DATASET CONTENT
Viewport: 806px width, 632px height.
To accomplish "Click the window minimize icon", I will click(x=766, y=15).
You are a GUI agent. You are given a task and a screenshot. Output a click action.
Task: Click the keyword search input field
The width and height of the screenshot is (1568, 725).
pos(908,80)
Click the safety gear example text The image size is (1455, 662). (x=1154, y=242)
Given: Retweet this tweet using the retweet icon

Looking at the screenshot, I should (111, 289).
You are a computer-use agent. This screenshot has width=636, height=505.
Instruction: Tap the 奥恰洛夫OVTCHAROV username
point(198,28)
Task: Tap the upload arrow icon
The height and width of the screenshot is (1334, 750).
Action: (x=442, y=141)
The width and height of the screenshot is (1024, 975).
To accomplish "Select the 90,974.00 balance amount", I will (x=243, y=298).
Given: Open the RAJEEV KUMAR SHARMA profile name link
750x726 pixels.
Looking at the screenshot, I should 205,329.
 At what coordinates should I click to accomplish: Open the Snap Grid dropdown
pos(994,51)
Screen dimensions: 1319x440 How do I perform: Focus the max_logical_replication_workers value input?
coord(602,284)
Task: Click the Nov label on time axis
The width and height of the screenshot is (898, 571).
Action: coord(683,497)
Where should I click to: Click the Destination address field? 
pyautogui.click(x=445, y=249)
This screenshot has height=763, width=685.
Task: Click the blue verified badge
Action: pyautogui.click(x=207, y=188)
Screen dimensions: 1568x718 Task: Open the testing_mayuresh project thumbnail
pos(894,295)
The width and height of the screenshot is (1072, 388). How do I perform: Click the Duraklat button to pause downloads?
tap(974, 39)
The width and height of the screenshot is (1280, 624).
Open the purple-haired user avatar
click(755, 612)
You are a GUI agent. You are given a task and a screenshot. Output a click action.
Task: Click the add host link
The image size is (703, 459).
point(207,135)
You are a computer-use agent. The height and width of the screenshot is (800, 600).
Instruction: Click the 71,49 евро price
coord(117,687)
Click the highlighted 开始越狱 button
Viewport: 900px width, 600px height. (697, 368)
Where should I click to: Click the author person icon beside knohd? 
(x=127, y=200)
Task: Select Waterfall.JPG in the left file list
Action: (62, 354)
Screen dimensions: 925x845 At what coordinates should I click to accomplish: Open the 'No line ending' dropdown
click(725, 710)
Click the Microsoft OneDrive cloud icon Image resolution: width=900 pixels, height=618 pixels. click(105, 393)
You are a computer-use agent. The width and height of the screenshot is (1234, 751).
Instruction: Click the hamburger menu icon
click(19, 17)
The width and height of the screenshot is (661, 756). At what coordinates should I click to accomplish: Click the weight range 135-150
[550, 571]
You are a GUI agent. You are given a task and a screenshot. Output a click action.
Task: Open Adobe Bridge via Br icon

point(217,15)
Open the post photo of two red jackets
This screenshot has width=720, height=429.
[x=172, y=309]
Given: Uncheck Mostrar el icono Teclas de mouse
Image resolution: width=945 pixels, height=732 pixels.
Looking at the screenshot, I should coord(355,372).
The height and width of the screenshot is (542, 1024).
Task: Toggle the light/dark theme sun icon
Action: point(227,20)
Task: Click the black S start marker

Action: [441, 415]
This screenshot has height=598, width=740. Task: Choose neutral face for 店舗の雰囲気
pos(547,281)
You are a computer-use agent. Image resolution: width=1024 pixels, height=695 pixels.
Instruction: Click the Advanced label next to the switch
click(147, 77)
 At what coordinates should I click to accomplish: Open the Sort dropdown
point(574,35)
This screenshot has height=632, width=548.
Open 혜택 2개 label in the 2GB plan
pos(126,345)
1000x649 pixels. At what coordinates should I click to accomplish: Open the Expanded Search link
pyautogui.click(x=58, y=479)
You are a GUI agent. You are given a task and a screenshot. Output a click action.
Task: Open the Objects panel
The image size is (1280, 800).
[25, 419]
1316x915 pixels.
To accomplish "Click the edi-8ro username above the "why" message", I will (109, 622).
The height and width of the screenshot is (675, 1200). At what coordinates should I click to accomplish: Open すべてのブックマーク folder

WHAT IS BEING ASKED
Output the lines of the records above exactly as they appear, from the line containing "The width and height of the screenshot is (1024, 975)." through the line containing "Task: Click the Nov label on time axis".

RESPONSE
The width and height of the screenshot is (1024, 975).
To accomplish "Select the 90,974.00 balance amount", I will (x=243, y=298).
Given: Open the RAJEEV KUMAR SHARMA profile name link
750x726 pixels.
Looking at the screenshot, I should 205,329.
 At what coordinates should I click to accomplish: Open the Snap Grid dropdown
pos(994,51)
Screen dimensions: 1319x440 How do I perform: Focus the max_logical_replication_workers value input?
coord(602,284)
Task: Click the Nov label on time axis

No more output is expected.